Trapped in the closet

The Elephant in My Closet is a one-man show from David Lee Nelson about coming out of the closet to his father ... as a Democrat. We’ve used that line several times in our pre-festival coverage, but really, the show’s about a lot more than that. It’s about the past and current state of politics in the U.S. and the fall of the GOP. It’s about being a proud Republican and then having it ripped away by a string of disappointing decisions made by the country’s leaders. And it’s about switching sides — for now, at least.

Nelson is a 2000 College of Charleston grad who makes his living as a comedian in New York, and he’s brought two other successful shows to Piccolo over the years, Skinny White Comics and Status Update. His latest production was co-created by Adam Knight, with dramaturgy by Kristin Vieira. Elephant doesn’t earn the guffaws that his previous shows did, but most people are a lot more serious about the subject of politics than, say, Facebook.

The set is spare. Nelson sits behind a desk with his notes, a pen, and a microphone in front of him, looking a bit like a late-night host or a political pundit. Photos and quotes are projected behind him using a basic PowerPoint presentation, giving the feel of a college course with a cool professor who talks so fast and with such enthusiasm that he occasionally stumbles over his words and spits on the students on the front row.

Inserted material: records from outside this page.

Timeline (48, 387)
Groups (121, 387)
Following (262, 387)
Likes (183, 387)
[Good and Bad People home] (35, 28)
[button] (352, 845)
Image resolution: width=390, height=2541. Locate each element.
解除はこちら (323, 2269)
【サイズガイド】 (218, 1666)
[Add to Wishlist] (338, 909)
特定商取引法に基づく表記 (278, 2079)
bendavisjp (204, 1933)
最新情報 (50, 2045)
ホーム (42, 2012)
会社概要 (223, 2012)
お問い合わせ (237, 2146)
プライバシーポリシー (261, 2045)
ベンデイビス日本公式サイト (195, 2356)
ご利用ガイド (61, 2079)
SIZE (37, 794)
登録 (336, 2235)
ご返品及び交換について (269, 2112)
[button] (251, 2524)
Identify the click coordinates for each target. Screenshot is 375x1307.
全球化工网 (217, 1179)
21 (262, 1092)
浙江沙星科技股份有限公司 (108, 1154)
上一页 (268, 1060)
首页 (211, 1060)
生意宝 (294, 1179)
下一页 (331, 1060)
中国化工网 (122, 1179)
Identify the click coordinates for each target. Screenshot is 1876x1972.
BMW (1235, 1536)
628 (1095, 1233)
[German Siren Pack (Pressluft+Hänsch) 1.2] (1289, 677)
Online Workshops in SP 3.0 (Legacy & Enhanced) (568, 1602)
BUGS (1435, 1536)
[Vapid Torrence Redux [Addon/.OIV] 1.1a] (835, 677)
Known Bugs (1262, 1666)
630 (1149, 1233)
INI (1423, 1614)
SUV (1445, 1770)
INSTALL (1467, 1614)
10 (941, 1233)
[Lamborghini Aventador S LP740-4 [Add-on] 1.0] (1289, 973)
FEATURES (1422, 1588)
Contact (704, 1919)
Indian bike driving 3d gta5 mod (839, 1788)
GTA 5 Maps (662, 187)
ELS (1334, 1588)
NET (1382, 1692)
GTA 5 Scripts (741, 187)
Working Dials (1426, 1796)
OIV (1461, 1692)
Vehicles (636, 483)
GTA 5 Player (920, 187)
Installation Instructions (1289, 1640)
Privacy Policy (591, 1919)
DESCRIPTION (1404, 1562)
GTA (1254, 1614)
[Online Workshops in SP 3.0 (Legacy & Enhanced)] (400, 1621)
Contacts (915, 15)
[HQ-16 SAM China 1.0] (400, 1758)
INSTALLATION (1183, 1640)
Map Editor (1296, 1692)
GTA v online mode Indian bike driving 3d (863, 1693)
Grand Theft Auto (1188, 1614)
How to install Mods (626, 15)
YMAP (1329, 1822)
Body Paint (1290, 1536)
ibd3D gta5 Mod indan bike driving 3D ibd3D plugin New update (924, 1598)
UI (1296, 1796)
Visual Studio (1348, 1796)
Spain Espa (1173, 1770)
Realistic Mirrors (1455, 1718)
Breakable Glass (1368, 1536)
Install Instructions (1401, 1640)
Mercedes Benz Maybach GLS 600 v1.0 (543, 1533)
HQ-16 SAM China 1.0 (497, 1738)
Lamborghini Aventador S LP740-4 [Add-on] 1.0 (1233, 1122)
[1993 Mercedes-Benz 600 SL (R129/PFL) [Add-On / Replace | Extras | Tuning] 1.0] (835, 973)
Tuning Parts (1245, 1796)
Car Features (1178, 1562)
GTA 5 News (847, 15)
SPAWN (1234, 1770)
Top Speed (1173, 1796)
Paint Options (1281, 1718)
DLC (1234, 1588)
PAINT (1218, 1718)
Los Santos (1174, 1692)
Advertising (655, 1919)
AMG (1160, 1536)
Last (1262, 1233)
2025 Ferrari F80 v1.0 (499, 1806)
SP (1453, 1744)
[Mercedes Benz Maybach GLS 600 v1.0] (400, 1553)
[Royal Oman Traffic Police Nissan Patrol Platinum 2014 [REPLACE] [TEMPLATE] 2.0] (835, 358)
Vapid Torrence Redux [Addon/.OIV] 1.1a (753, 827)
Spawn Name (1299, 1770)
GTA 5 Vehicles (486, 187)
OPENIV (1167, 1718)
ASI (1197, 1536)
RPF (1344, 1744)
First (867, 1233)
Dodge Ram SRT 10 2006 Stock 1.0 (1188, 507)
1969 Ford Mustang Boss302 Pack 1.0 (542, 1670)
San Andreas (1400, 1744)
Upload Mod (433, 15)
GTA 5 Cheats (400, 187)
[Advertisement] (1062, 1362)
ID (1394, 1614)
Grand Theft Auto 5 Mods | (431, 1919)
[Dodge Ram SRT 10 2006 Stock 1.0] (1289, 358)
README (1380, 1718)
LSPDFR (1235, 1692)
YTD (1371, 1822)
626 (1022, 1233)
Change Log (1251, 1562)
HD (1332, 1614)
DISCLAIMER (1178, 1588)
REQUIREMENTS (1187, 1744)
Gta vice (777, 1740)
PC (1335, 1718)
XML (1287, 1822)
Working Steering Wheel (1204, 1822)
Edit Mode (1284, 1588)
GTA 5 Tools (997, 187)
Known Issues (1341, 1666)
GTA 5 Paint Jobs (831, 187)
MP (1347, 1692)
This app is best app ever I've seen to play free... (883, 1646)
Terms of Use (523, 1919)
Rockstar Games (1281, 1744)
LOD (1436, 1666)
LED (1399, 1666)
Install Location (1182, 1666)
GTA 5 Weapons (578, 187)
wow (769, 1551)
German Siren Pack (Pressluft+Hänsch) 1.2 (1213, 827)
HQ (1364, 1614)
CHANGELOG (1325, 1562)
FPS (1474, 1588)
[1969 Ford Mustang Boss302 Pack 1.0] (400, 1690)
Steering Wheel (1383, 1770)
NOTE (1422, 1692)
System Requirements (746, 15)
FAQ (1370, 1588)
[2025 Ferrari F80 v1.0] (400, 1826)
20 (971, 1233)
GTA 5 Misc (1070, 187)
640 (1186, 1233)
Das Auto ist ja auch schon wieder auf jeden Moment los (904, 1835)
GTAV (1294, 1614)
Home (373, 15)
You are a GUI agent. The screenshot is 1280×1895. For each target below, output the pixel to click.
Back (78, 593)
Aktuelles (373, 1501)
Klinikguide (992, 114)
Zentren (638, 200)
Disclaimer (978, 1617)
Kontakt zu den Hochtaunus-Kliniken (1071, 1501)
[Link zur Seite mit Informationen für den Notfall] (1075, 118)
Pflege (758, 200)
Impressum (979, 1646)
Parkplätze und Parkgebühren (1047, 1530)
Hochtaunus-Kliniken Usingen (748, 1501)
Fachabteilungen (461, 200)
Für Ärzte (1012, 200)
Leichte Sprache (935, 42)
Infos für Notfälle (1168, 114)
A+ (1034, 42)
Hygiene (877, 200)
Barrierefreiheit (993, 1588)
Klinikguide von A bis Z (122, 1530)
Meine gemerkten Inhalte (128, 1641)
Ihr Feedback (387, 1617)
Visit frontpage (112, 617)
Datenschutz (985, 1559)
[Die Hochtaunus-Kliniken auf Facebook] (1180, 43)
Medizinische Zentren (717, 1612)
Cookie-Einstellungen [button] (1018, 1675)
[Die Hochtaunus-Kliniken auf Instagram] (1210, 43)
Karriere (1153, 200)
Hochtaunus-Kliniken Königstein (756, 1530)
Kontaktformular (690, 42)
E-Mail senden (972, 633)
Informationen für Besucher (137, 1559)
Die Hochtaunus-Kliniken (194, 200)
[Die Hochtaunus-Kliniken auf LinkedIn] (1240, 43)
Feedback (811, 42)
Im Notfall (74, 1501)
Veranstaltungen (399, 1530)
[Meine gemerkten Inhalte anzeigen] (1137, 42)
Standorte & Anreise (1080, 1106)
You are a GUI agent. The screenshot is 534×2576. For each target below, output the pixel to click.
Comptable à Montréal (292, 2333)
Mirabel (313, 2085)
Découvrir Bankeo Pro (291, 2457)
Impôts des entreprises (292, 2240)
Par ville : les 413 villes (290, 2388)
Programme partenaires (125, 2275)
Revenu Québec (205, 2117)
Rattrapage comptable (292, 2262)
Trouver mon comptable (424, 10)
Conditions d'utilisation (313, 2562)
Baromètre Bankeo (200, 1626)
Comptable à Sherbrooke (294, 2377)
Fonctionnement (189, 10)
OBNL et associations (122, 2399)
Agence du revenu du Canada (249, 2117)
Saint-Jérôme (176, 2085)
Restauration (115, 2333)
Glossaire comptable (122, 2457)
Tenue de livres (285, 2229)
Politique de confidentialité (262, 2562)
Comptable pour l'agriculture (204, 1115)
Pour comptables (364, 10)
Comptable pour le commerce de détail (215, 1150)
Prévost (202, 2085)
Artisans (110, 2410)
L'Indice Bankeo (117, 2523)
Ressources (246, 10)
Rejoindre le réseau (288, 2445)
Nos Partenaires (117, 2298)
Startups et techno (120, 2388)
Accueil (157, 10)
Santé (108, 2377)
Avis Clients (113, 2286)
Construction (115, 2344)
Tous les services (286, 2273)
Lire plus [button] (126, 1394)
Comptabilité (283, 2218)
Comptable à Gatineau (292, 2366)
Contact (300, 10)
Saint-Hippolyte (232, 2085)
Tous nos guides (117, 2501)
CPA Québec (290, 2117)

And Act 1 is much like a college course as Nelson gives us a quick-hitting history of the Republican Party, all the way back to when it was centered in the Northern states and its platform included stopping the spread of slavery and modernizing the economy. “Republicans were amazing,” Nelson says. “It’s like those old photos of your grandma when you realize she was once gorgeous and slutty. Republicans were gorgeous and slutty!”

He then talks about his family’s history with the party, his father’s fanatic devotion, and how, as a kid, Nelson was just as fanatic. It’s how he bonded with his dad, and as he got into the theater world and started to meet more Democrats, he became the voice of the right. Politics were a team sport — much like his family’s beloved Hokie football — and he wanted to win.

The gay marriage debate was his first big disappointment in the party, and then there was the war in Iraq, and then Sarah Palin. And that’s when he lost faith in the GOP. That’s when turned off Rush Limbaugh on the radio dial and began listening to jazz. That’s when he voted for Obama (an admission that earned applause from the audience).

Nelson’s earnest, thoughtful, and mostly balanced approach to the wild world of politics make this show accessible to anyone, although it’s obviously more appealing to Democrats, because they have something to cheer for in the end. Only in the epilogue does Nelson tell his father the news — after he spots a poster for Nelson’s new show — and it’s a bittersweet ending. They’ve lost the bond of shared political views, but at least there’s always Hokie football.